Caution: This results in additional model fits.
Provides additional options for the modeling platforms.
Add Two Way Interactions
Adds all two way interaction effects to linear models.
Add Quadratics
Adds effects for the squares of continuous variables to linear models.
Informative Missing
Enables informative missing for all platforms.
Provides additional options.
Set Random Seed
Sets a random seed that is used for any random components of the model fit routines. This enables you to rerun the platform and obtain the same model fits.
Time Limit Each
Specifies a time limit, in seconds, for each fit. For platforms that support early stopping, the best estimates up to that point are provided. For platforms that do not support early stopping, no result is provided.
Remove Live Reports
Does not include the individual model platform reports in the Model Screening report window.

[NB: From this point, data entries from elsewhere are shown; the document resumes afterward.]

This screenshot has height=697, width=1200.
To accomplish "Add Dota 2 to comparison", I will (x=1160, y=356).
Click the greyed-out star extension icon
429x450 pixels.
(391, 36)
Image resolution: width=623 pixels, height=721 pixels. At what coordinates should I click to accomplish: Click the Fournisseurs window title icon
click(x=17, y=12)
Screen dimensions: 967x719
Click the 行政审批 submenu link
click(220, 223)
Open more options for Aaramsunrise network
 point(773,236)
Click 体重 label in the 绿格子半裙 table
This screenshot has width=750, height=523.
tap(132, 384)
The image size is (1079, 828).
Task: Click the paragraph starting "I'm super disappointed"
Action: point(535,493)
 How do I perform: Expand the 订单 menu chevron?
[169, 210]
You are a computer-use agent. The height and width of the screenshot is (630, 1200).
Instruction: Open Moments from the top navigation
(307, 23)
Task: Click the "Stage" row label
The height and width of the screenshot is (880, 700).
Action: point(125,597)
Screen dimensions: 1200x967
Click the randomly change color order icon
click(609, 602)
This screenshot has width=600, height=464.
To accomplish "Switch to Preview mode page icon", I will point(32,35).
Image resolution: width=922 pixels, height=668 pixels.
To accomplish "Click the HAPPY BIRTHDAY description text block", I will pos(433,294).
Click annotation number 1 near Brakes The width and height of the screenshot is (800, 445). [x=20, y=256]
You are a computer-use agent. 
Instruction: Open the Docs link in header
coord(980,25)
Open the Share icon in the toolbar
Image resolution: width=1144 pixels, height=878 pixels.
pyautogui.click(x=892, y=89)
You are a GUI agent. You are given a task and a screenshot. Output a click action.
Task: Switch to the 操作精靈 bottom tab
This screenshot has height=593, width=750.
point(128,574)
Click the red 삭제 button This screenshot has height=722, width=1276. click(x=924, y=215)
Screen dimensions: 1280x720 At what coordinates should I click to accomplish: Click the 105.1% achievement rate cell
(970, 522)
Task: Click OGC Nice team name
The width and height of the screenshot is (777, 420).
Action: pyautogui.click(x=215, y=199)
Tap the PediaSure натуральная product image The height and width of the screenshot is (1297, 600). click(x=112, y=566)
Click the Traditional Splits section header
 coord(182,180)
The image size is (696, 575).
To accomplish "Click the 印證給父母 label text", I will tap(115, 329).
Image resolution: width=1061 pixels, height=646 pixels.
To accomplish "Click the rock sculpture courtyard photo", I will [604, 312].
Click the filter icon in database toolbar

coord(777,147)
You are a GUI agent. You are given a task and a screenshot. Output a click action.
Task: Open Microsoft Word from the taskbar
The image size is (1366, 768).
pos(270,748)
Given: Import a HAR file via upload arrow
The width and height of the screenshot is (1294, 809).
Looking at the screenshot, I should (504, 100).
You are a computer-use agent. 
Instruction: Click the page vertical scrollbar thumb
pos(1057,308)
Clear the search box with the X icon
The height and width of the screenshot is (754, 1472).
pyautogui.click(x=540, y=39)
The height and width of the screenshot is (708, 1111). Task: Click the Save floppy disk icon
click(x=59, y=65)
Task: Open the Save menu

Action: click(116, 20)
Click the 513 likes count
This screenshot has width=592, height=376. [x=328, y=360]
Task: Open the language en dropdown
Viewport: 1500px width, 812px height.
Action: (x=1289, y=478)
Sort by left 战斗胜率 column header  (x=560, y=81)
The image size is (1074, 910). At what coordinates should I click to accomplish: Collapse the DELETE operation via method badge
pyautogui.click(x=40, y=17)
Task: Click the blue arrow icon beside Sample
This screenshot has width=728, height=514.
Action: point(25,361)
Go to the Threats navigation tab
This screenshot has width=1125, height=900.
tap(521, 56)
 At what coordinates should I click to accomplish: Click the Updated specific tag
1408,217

Tip: Select this option to free up memory when you have a large problem with many methods and fits.
Show method in Log when run
Writes out a progress message to the log each time a fitting platform is called.
Provides options for various types of crossvalidation.
K Fold Crossvalidation
Divides the data randomly into K parts or folds. A model is fit to the data using K-1 folds to build the model and the remaining fold used for crossvalidation. This is repeated K times for a total of K models. The default value of K is 5.
– K specifies the number of folds for K Fold Crossvalidation. The default is 5 and K must be greater than 1.
– The results for the best model are provided.
Nested Crossvalidation
Divides the data into nested folds for crossvalidation. First, the data are divided into k = 1, ..., K equals parts, or folds. For each fold, the kth fold is used as a test set and the remaining data are divided further into L equal parts. These L subdivisions are called inner folds. Then, a model is fit to the data using L-1 inner folds with the remaining inner fold held out each time as a crossvalidation set. The L models then use the kth fold as a common test data set. In all, a total of K*L models are fit. The default value of K is 4 and the default value of L is 5.
For example, set K = 2 and L = 3. The data are initially divided into two folds. The first fold is held out as a test set and the second fold is divided into 3 inner folds. Three models are fit to the data, each time with a different inner fold held out as a crossvalidation set. Then, all three models are tested on the first fold.
The second fold is then held out as a test set and the first fold is divided into 3 inner folds. Three models are fit to the data, each time with a different inner fold held out as a crossvalidation set. Then, all three models are tested on the second fold.
– K specifies the number of folds for Nested Crossvalidation. The default is 4 and K must be greater than 1.
– L specifies the number of inner folds for Nested Crossvalidation. The default is 5 and L must be greater than 1.
Note: If both K Fold Crossvalidation and Nested Crossvalidation are selected, Nested Crossvalidation is performed.
Repeated K Fold
Specifies the number of times the K Fold Crossvalidation or Nested Crossvalidation process is repeated.
When you click OK, the specified models are fit and a set of progress bars are shown. The upper progress bar reports the progress across all fits. The lower progress bar reports the progress for the current individual model fit. You can stop the lower progress bar to use early stopping and the upper progress bar will continue to run.